Perché per comprendere la Shoah bisogna studiarne le premesse di lunga durata, in un contesto ancora più ampio di quello della storia dell’antisemitismo tedesco, e allargare lo sguardo alle radici europee del nazismo, ‘portando l’attenzione all’ancoraggio profondo del nazismo, della sua violenza, dei suoi genocidi, nella storia dell’Occidente, dell’Europa del capitalismo industriale, del colonialismo, dell’imperialismo, della rivoluzione scientifica e tecnica, l’Europa del darwinismo sociale e dell’eugenismo, l’Europa del lungo XIX secolo concluso nei campi di battaglia della prima guerra mondiale‘, si legge in E. Traverso, La violenza nazista, il Mulino, 2002. Così in Italia la politica razziale del fascismo è da vedere in rapporto al nazionalismo e all’espansionismo coloniale, fino poi all’accelerazione totalitaria del ‘36 e al suo corpo di leggi razziali ‘che, dopo quella della Germania nazista, si presentava come la più imponente legislazione antiebraica esistente nel mondo intero‘, dice Enzo Collotti in La politica razzista del regime fascista. Fino alla notte del 16 ottobre 1943, quando 1017 cittadini italiani ebrei del ghetto di Roma (a due chilometri dal Vaticano, precisa Furio Colombo), furono deportati ad Auschwitz e quasi tutti uccisi. Fino alle corresponsabilità della Repubblica sociale di Salò nella deportazione degli ebrei, ma anche degli zingari, dei comunisti e dei partigiani, degli oppositori e dei militari, che si rifiutarono di entrare nell’esercito tedesco.

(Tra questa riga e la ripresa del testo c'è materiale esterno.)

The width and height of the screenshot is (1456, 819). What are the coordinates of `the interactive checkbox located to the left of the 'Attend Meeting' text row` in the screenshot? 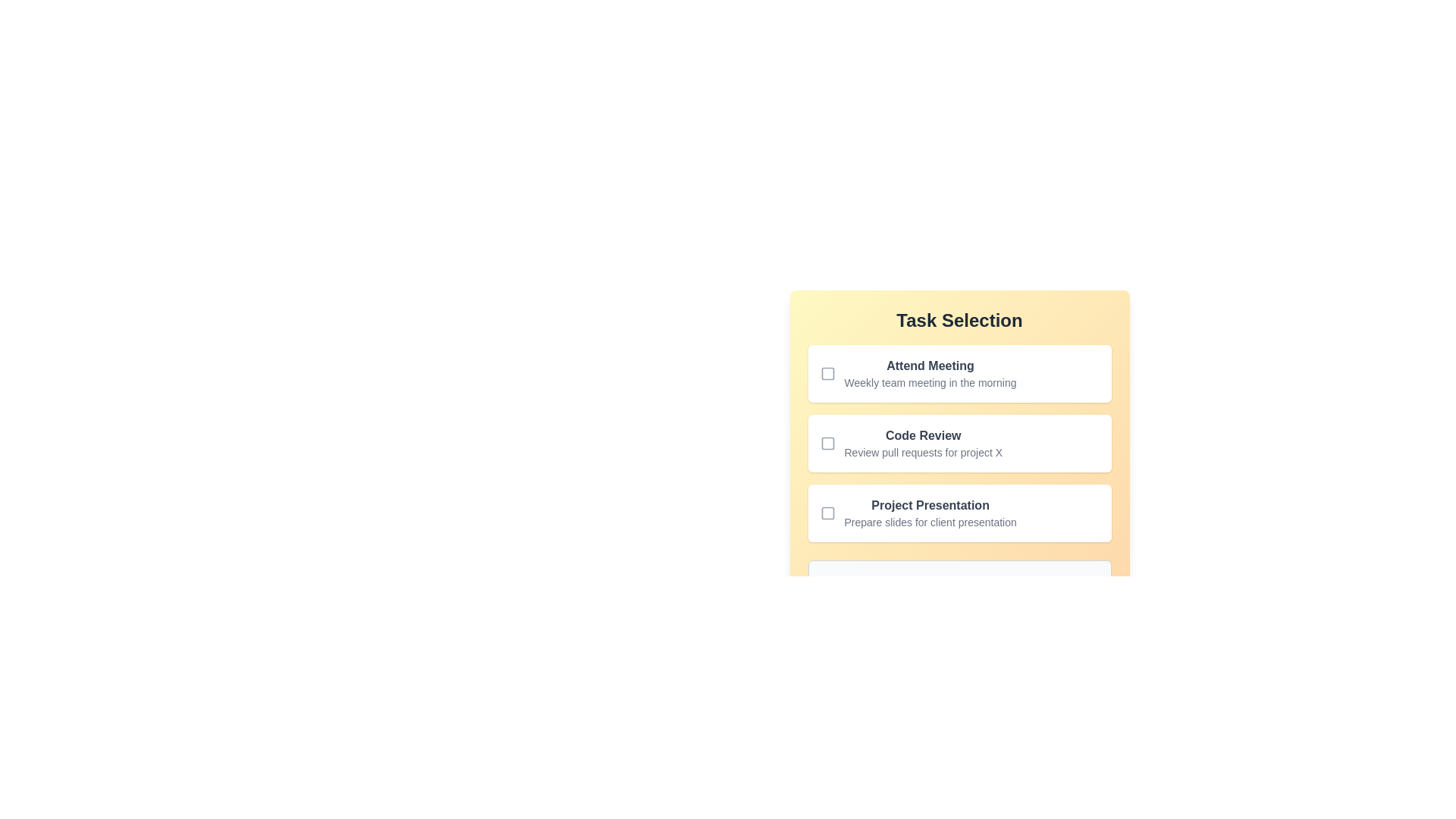 It's located at (827, 374).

“Auschwitz fa parte della storia europea,[…..] probabilmente è l’avvenimento più europeo di tutta la storia del Novecento”, dice ancora Annette Wiewiorka. E allora, storicizzare la Shoah significa problematizzare il passato e cercare di costruirne un possibile senso, contro ogni sentimento di impotenza, di pura angoscia e smarrimento, che potrebbe colpire in particolre gli studenti e i giovani. Contro ogni semplificazione centrata sulla natura malvagia dell’uomo, sull’idea del nazismo come parentesi storica, per riflettere, con lo storico, sul come e sul perché del genocidio. Collocare l’evento nella storia, perchè non diventi per l’uomo qualunque ‘realtà aliena che non gli appartiene e non lo coinvolge‘, G. Gozzini in Lager e gulag, B Mondadori, 2002. Da qui la necessità di un confronto con altri crimini e genocidi: la Shoah, ‘come qualsiasi altro avvenimento storico, può e deve essere oggetto di paragone, senza che per questo ne venga negata la singolarità‘. E attraverso la singolarità storica della Shoah, individuare quelle caratteristiche che sono presenti anche in altre violenze di massa e gli elementi specifici e differenti. Un approfondimento comparativo tra genocidio ebraico e altri stermini: da quello degli zingari, degli oppositori politici e dei comunisti, degli omossessuali dei malati mentali, fino al genocidio degli Armeni, al Ruanda, ecc.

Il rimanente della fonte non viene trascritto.